Six months into my job as executive director of the Playwrights Center, I took my board President out to breakfast. I needed more help. We were overwhelmed as an organization, facing significant financial issues and I did not feel that she and many others on the board had my back.
The meeting did not go well. I pleaded my case but she was honest with me. She told me that at this moment in her life, she did not feel she could step up her involvement for the organization. I went back to the office angry. In my mail was a resignation letter from the Vice President stating that “other commitments” has forced him to step down. The next day the board President’s resignation letter arrived.
I believe every leader within a nonprofit — board and staff — needs access to creative fuel. This is the substance that inspires dialogue, reflection, arouses a sense of commitment, and enables you to move forward. Creative fuel ignites the fission you need for momentum, change, and impact. It eventually accelerates efforts. The board leaders that resigned did not have any creative fuel to give to the organization. Others had stopped showing up long before, because they did not have any fuel to contribute. Though a very dark moment for the organization, it was also a blessing.
Those who remained cared about the organization. Our first meeting after the board leadership exodus was in a coffee shop with those left sitting around a small table. It was pitiful, but slowly the conversation began to flow. Ideas that were bottled up, started to release. We did not conquer the world, rally the troops, or make blood oaths at that meeting—all we did was make a list of what needed to get done. And then went out and got it done.
In those early days, it was stop start. Stop start. Succeed. Fail. Pick ourselves up again. Nothing romantic about it. It took a great deal of perseverance on everyone’s part. We got our financial house in order.
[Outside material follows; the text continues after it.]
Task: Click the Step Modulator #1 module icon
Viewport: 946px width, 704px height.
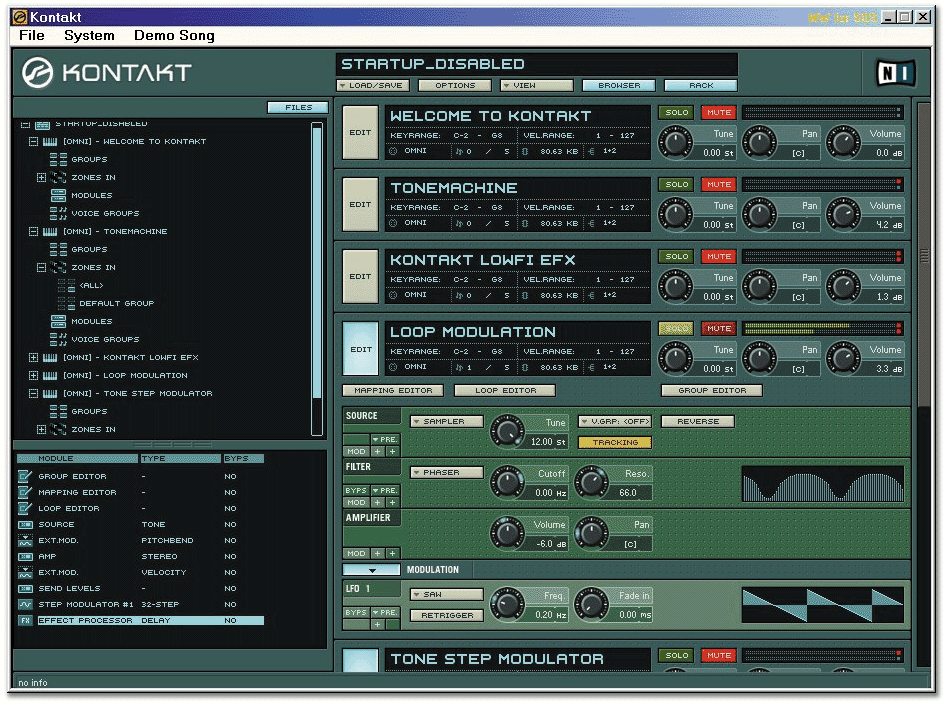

We started recruiting new board members, who brought more creative fuel to our efforts. Our meetings became more effective, more got done.
Almost two years later, we were sitting in a board member’s living room on the top floor of an apartment building overlooking the city. Both board and staff were taking up every inch of couch, carpet, and chair. We were telling stories and laughing. There was joy in the room. Together, we celebrated our accomplishment and outlined an agenda for the next year. Looking out onto the city, I felt like we sat at the edge of possibility. Little did we know that in a few months we would cross over into a whole new world of opportunity.
At that meeting there was two new board members. One jumped right into the action, while the other sat back and had a look on her face that I had seen before—“Is this for me?” “What am I committing my time to?” “I’m not sure I should be here?” Within a week she called me and told me that this was not a good fit. I told her I appreciated the call and then wished her all the best.